- _Textauszug_:
┌────────
Podiumsdiskussion in Abidjan
3. Juni 2017Ein schönes Haus, ein schnelles Auto, genügend Geld, um die Familie zu versorgen, die in der Heimat geblieben ist - so malen sich viele junge Menschen an der Elfenbeinküste ihre Zukunft in Europa aus. Dass Realität und Wunschdenken auseinanderklaffen und der Weg nach Europa lebensgefährlich sein kann, das wollen viele Ivorer nicht wahrhaben: "Das Eldorado, das alle suchen, existiert nicht. Unsere Jugendlichen müssen verstehen, dass sie ihr Schicksal auch im eigenen Land verändern können", meint Issiaka Konaté.
Der Staatssekretär im Integrationsministerium der Elfenbeinküste spricht von einer "Aufzugsmentalität" in seinem Heimatland: "Der Aufzug ist bequem, die Treppen anstrengend. Die meisten nehmen die Treppen. Dabei müssen wir uns anstrengen, unsere Gesellschaft aufzubauen, und es uns nicht bequem machen."
Chancenlosigkeit trotz Wirtschaftskraft
Doch wie genau soll das gehen in einer Gesellschaft, in der die Jugendarbeitslosigkeit bei über 30 Prozent liegt? Einer Gesellschaft, die reich an natürlichen Ressourcen wie Kakao oder Öl ist, von deren Reichtum die Ärmsten der Armen aber nicht profitieren? Diesen und anderen Fragen stellten sich Akteure aus Politik und Zivilgesellschaft bei einer Podiumsdiskussion, zu der die Deutsche Welle in Zusammenarbeit mit dem ivorischen Sender Yackoi FM und dem Goethe Institut geladen hatten.
Auf dem Podium ist Alassane Diakite. Er hatte sein Glück versucht, war in einer Nacht-und-Nebel-Aktion von zu Hause abgehauen und hatte die Flucht nach Europa über Libyen gewagt. Seine Eltern rief er erst an, als es schon fast zu spät war und ihn Gangster in Tripolis entführt hatten und Lösegeld forderten: "Ich wusste nicht, wie gefährlich es sein würde", erzählt der 18-Jährige. "Meine Freunde, die es schon nach Europa geschafft haben, sagten mir, der Weg durch die Wüste sei harmlos. Sie haben mich sogar ermutigt, zu gehen."
└────────
- _Ausgangsdaten_:
┌────────
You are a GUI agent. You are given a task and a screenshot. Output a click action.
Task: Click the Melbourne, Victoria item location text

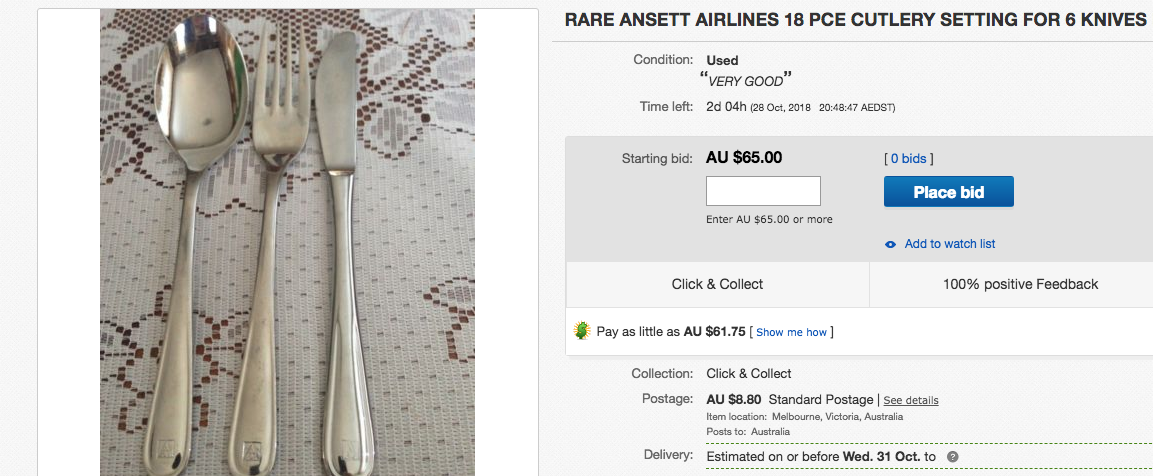tap(835, 416)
└────────
- _Aufgabenstellung 1_:
Beantworten Sie anhand des Textes über die Podiumsdiskussion in Abidjan die folgenden Fragen:
(a) Welches Amt bekleidet Issiaka Konaté?
(b) Bei wie viel Prozent liegt die Jugendarbeitslosigkeit?
(c) Über welches Land wagte Alassane Diakite die Flucht nach Europa?
- _Aufgabenstellung 2_:
Schreiben Sie den Abschnitt des Textes über die Podiumsdiskussion in Abidjan neu, beginnend mit "Chancenlosigkeit trotz Wirtschaftskraft" und fortlaufend bis einschließlich "Institut geladen hatten.". Setzen Sie dabei "Kaffee" an die Stelle von "Kakao".

- _Musterlösung 1_:
(a) Er ist Staatssekretär im Integrationsministerium der Elfenbeinküste.
(b) Sie liegt bei über 30 Prozent.
(c) Er wagte die Flucht über Libyen.

- _Musterlösung 2_:
Chancenlosigkeit trotz Wirtschaftskraft
Doch wie genau soll das gehen in einer Gesellschaft, in der die Jugendarbeitslosigkeit bei über 30 Prozent liegt? Einer Gesellschaft, die reich an natürlichen Ressourcen wie Kaffee oder Öl ist, von deren Reichtum die Ärmsten der Armen aber nicht profitieren? Diesen und anderen Fragen stellten sich Akteure aus Politik und Zivilgesellschaft bei einer Podiumsdiskussion, zu der die Deutsche Welle in Zusammenarbeit mit dem ivorischen Sender Yackoi FM und dem Goethe Institut geladen hatten.